O que Minaj diz faz diferença porque ela tem sido uma das importantes vozes entre as MCs (apesar de discordâncias) por algum tempo. E sua entrevista para a Marie Claire certamente não foi a primeira vez que a 10 vezes indicada ao Grammy expressou as hipocrisias que enfrentou até agora.

Como fã de hip hop e feminista negra, sua posição no mundo do rap é particularmente interessante para mim, por causa do controle (ou falta dele) que ela tem no rap. Ela está numa posição onde ela tem que ser tudo para todo mundo, simplesmente porque, por muito tempo, não havia outras como ela.

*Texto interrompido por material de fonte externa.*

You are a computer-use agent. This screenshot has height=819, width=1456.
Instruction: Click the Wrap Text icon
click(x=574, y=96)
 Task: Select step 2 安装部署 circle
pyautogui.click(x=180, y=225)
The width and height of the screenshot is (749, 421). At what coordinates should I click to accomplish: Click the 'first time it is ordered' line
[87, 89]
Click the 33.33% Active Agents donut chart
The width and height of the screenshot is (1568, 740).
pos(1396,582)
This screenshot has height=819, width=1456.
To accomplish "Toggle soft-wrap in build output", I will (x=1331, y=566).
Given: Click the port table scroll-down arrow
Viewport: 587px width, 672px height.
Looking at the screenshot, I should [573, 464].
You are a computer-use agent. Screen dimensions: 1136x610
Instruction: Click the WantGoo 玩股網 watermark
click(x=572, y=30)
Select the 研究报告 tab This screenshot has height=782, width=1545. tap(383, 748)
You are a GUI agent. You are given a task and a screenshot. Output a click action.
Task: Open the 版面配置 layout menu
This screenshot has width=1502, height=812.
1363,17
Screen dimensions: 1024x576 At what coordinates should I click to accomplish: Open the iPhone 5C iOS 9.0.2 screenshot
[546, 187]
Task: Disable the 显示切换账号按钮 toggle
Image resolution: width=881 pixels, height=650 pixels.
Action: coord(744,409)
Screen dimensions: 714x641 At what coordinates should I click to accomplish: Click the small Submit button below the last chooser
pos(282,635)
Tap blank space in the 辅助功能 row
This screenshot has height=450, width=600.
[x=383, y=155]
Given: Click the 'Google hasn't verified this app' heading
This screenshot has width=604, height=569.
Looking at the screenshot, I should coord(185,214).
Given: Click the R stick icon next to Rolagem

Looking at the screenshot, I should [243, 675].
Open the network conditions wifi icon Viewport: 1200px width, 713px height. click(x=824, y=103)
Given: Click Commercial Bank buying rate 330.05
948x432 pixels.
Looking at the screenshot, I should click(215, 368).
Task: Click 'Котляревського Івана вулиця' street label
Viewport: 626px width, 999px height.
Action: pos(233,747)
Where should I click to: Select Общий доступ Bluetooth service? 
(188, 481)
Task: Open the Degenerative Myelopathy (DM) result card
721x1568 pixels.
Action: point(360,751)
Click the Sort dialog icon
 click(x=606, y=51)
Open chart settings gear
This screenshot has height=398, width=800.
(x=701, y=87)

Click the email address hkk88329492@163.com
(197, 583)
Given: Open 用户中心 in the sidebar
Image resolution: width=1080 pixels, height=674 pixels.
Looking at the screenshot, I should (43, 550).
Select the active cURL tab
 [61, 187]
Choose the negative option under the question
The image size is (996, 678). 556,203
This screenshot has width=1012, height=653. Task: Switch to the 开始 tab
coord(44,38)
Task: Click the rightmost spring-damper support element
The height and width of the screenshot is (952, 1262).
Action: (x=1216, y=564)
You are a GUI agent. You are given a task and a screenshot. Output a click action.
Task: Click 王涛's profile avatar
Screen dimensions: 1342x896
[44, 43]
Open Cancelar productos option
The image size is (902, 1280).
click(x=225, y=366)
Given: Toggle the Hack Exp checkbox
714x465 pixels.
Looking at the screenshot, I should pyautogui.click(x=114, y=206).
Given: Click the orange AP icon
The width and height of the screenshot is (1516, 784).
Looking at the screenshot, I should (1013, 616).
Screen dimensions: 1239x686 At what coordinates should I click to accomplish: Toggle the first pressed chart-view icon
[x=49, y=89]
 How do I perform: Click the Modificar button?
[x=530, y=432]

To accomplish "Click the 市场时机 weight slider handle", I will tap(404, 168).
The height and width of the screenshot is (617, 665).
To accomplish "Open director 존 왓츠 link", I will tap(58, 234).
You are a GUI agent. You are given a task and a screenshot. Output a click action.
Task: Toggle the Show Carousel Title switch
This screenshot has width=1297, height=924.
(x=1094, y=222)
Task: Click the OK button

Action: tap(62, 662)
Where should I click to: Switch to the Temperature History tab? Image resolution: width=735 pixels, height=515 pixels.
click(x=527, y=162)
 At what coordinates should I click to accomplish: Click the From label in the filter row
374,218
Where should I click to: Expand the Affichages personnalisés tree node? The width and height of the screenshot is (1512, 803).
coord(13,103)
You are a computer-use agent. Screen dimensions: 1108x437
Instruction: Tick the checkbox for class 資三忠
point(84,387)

E apesar de algumas pessoas terem dificuldade para considerar seu feminismo inovador, sua própria presença já coloca uma pergunta muito interessante: o que é preciso para ser um feminista negra no rap?

Antes de observarmos as contribuições de Minaj, primeiro temos que levar em conta a magnitude da contribuição e influência das MCs que vieram antes dela. Precisamos examinar as feministas hardcore que estavam nos primórdios do feminismo interseccional quando se trata de raça, gênero, classe social (e até sexualidade) antes do hip hop dominar o mundo.

O ano de 1979 viu a ascensão de Sylvia Robinson ("Rapper's Delight") no Harlem, Lady B ("To the Beat Y'all") na Filadélfia, e The Sequence ("Funk You Up") como algumas das primeiras MCs do hip hop.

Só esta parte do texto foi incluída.